Hundreds of thousands of patients will lose access to dental care if better protective equipment is not provided by the NHS, a dentist in Northern Ireland said.
Routine treatment resumed on Monday, with limited numbers of appointments to allow for regular cleaning of surgeries.
Urgent care centres remain open until the end of August.
Alan Clarke, from Belfast, has worked in the health service for the last eight years.
He said: “We are really concerned in our practice for our patients and for the patients of the wider community of Northern Ireland.
“If sustainable options of personal protective equipment are not made available, we will find that many dental practices will be forced to privatise simply to cover costs, not to turn a profit, or they will go bankrupt.
“This is a serious situation.
“We are gravely concerned that hundreds of thousands of patients in Northern Ireland will lose access to dental care which they have been afforded for generations.”
Surgeries were shuttered in March to inhibit the spread of coronavirus.
Dentists have urged the Department of Health to cover the cost of purchasing a higher level of personal protective equipment.
They believe it is needed during aerosol-generating procedures (AGPs) such as fillings.
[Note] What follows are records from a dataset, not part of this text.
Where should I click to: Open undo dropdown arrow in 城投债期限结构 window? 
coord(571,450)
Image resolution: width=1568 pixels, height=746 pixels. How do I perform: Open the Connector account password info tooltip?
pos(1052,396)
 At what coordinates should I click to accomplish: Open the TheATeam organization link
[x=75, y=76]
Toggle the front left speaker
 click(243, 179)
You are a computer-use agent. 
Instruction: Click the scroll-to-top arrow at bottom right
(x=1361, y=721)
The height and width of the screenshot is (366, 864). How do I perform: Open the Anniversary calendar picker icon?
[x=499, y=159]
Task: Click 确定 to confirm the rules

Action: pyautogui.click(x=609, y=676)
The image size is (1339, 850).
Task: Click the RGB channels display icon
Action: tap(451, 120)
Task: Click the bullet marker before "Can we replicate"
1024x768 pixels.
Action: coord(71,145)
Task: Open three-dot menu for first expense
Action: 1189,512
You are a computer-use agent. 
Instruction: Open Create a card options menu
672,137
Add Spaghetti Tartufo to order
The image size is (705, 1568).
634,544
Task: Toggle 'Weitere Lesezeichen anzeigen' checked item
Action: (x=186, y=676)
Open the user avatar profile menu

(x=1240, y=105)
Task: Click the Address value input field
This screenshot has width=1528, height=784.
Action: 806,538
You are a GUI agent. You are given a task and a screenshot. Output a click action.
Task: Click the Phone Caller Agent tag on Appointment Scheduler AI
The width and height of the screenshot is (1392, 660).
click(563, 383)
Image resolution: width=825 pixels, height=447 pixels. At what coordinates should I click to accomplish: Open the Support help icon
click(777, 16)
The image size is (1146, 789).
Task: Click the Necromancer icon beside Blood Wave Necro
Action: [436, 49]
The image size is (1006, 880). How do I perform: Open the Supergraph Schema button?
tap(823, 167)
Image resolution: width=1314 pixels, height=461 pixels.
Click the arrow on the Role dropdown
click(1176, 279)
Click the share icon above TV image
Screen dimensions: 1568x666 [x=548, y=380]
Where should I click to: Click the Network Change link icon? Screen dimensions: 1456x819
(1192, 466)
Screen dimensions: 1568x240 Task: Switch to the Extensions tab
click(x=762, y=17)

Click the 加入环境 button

Mr Clarke said dentists were facing a crisis.
He added: “Many people who receive oral cancer screening, who see many of their own health needs already ignored due to the coronavirus pandemic, will find that in many months other needs will not be met.
“We will have children suffering pain, many patients who would have been seen will simply not be able to access the treatment.
“Unfortunately, it will be those from the lower socio-economic backgrounds who will be hit hardest and hit first.”
On Friday, the Health and Social Care Board launched a scheme to provide funding to general dental practices for mask fit testing.
The Health Department said: “This should help alleviate a key constraint for practices in their efforts to provide AGPs.”
It urged patients to contact their own dentist in the first instance for any dental problem and said they could offer appointments or refer for urgent dental care.
The department added: “Urgent dental care (UDC) centres will remain open until the end of August while the phased implementation to rebuild general dental services continues.
“The UDCs will be able to open as normal on Monday.
“The service will therefore continue uninterrupted.
“The delivery of £1 million worth of level 1 PPE is due to commence this week.”
The minister has also announced that a financial support scheme, which has already provided £16 million in payments to local dentists, will continue for a further month to support the return of non-urgent dental care as the restrictions are lifted.
In the interim, the department said it would engage with the profession around the provision of ongoing financial support for the remainder of 2020/21.